**Task details**
In the patent examination passage below, which MPEP section sets out the three-prong test for interpreting claim limitations under 35 U.S.C. 112(f)?

**Selected passage**
***
DETAILED ACTION

Notice of Pre-AIA  or AIA  Status
The present application, filed on or after March 16, 2013, is being examined under the first inventor to file provisions of the AIA .

Claim Rejections - 35 USC § 112
The claims in this application are given their broadest reasonable interpretation using the plain meaning of the claim language in light of the specification as it would be understood by one of ordinary skill in the art.  The broadest reasonable interpretation of a claim element (also commonly referred to as a claim limitation) is limited by the description in the specification when 35 U.S.C. 112(f) or pre-AIA  35 U.S.C. 112, sixth paragraph, is invoked. 
As explained in MPEP § 2181, subsection I, claim limitations that meet the following three-prong test will be interpreted under 35 U.S.C. 112(f) or pre-AIA  35 U.S.C. 112, sixth paragraph:
(A)	the claim limitation uses the term “means” or “step” or a term used as a substitute for “means” that is a generic placeholder (also called a nonce term or a non-structural term having no specific structural meaning) for performing the claimed function; 
(B)	the term “means” or “step” or the generic placeholder is modified by functional language, typically, but not always linked by the transition word “for” (e.g., “means for”) or another linking word or phrase, such as “configured to” or “so that”; and 
(C)	the term “means” or “step” or the generic placeholder is not modified by sufficient structure, material, or acts for performing the claimed function.
***
**Dataset entries**
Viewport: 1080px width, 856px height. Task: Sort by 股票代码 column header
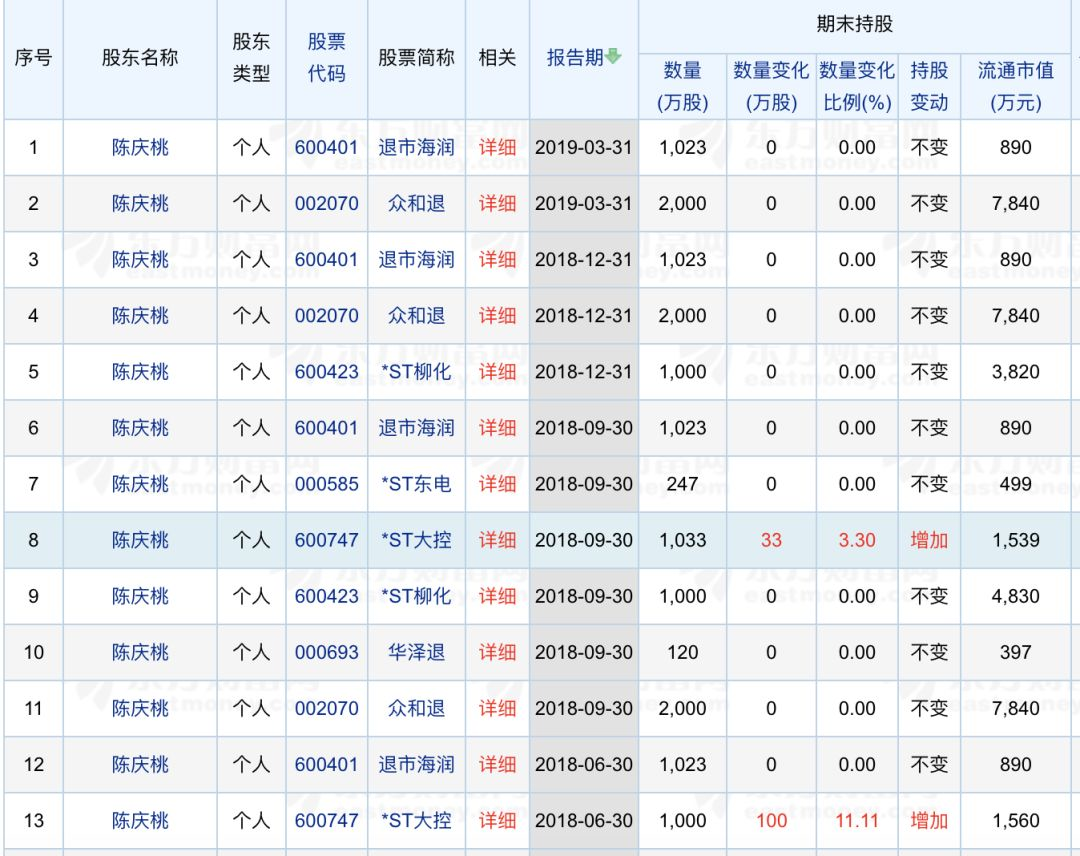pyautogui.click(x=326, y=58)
***
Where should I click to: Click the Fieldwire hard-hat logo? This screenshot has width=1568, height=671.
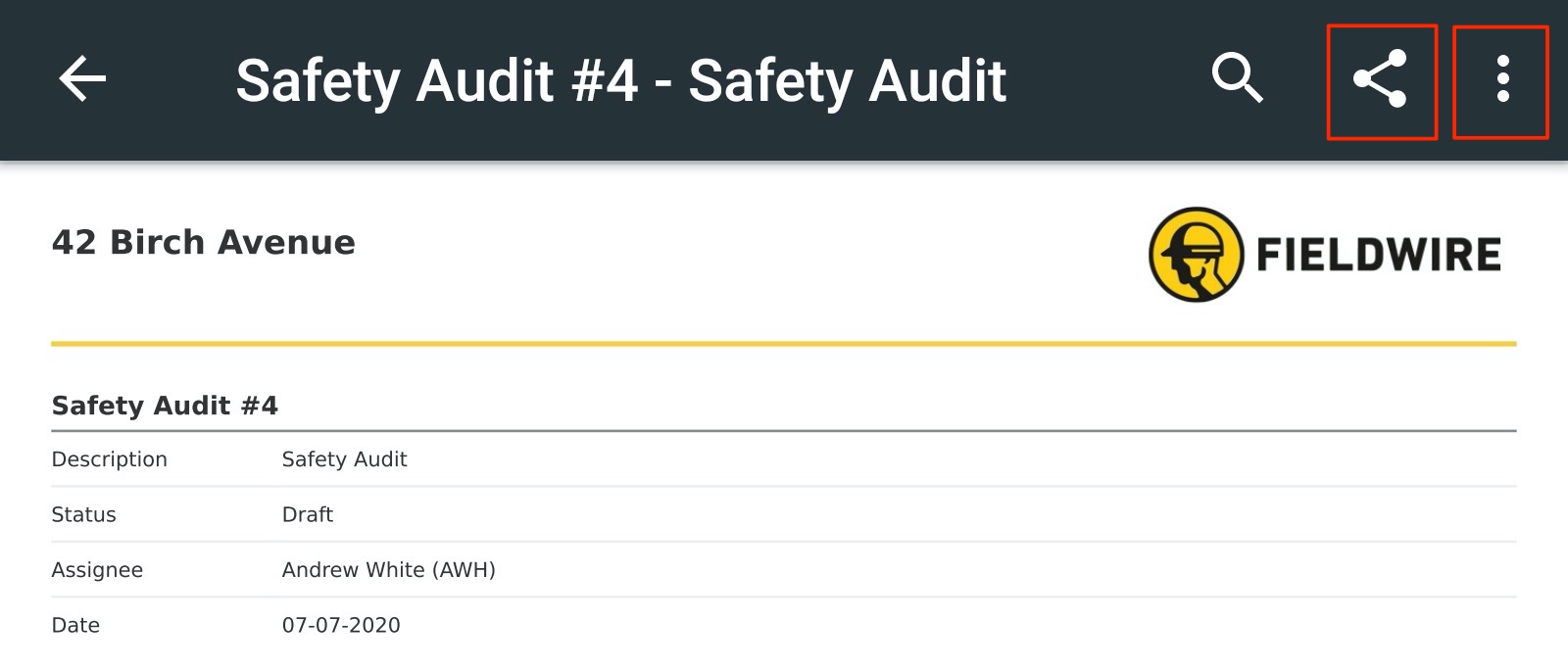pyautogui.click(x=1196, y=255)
***
**Answer to the exercise**
MPEP § 2181, subsection I.